● **Problem description**: According to the book review below, where did Moshe Lewin earn his PhD?

Moshe Lewin (1921-2010) was a scholar of Russian and Soviet history. Of Jewish stock, he was born in what is now modern Lithuania. In his youth he worked on a collectivized farm and in a metallurgy factory in the Soviet state, before enlisting in the Red Army during the Second World War.

Afterwards, Lewin spent much of his academic life in Paris where he had received his PhD from the Sorbonne. The work here under review, The Soviet Century, was his last book, the first edition of which was published in 2005, but which has since been reprinted in 2016 by Verso Books; a publisher known for its left-wing and radical outputs.

As the great English Marxist historian Eric Hobsbawm tells us “probably no other Western historian of the USSR combines Moshe Lewin’s personal experience of living with Russians from Stalin’s day – as a young wartime soldier – to the post-communist era, with so profound a familiarity with the archives and the literature of the Soviet era”.

The emergence of Stalinism

According to Lewin, two divergent strands existed within Bolshevism in the wake of the Civil War of 1918-21. “One concentrated on equipping Russia with a state that defended the interests of the majority of the population; the other focused its strategy on the state itself”. This second strand was embodied in the figure of Josef Stalin.

By 1921, Stalin and Vladimir Lenin were bitter rivals and not long before the latter’s death they clashed, especially on the issue of the “nationalities”. Lewin argues that Stalin, influenced by his experience as Commissar for Nationalities after 1917, sought to fashion a situation whereby the nations would become nothing more than “administrative units subordinate to Russia”. Lenin advocated a more equitable federalist model, while Stalin’s centralized model was “manifestly the direct heir of the Tsarist federation”.

Leon Trotsky opposed this “ultra-statist” tendency. Writing a memorandum for the Politburo in 1923 he noted that many in the central Soviet bureaucracy viewed the creation of the USSR as a means of eliminating all autonomous political entities.

Lewin takes Stalin to task further claiming that his conception of the Soviet state involved placing himself in a position of “unaccountable personal power”. The logic of this power was to foist the blame for failures that occurred upon those at the lowest levels of the hierarchy, for if they were not burdened with blame then it “might be attributed to those at the top”.

At the apex of this system, Stalin vied for control with Trotsky, whom he loathed. Eventually, Trotsky met his demise at the hands of an assassin in 1940 on the orders of Stalin. Yet, years prior to that, Stalin had begun to censure Trotsky and erase his memory – going as far as to practice the ultimate act of historical revisionism in claiming Trotsky’s exploits, such as the defense of Petrograd in 1919, as his own.

Following Lenin’s death in 1924, Stalin deployed an “oath to Lenin”, which Lewin calls a “long incantation”, essentially designed to launch a personality cult around the aspiring leader. Lewin compares Stalinism to a medieval religious fundamentalism and contends that its version of “socialism in one country” stemmed from a “great power chauvinism”.

As the 1920s progressed the apparat, or apparatus of the Bolshevik party, grew increasingly detached from the bureaucracy of the state. Meanwhile, those at the summit of the apparat, the verki, grew detached from those at the lower rungs, the nizy. This occurred within the context of a broader battle within the Soviet state between the forces of bureaucratization/centralization on the one hand, and those of democratization on the other.

● **Records**:

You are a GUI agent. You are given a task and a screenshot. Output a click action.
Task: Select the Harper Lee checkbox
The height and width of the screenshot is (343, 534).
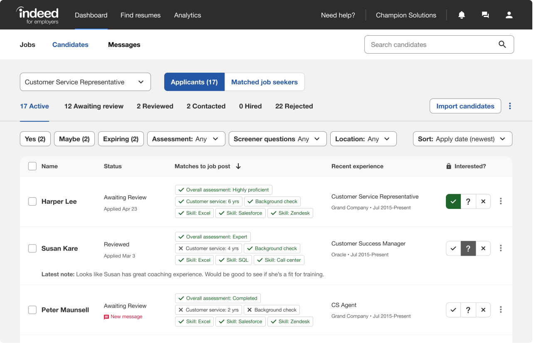[32, 201]
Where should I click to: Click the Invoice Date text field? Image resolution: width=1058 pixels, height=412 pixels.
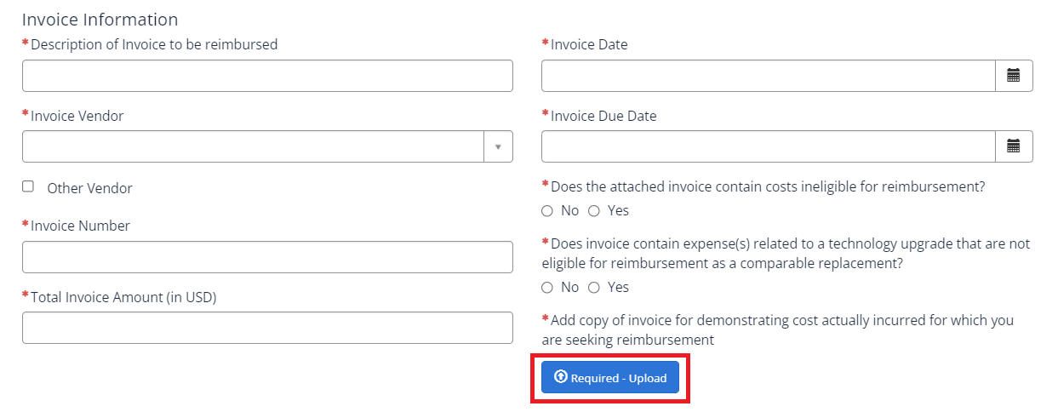(x=768, y=76)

● **Solution to this problem**: At the Sorbonne, in Paris.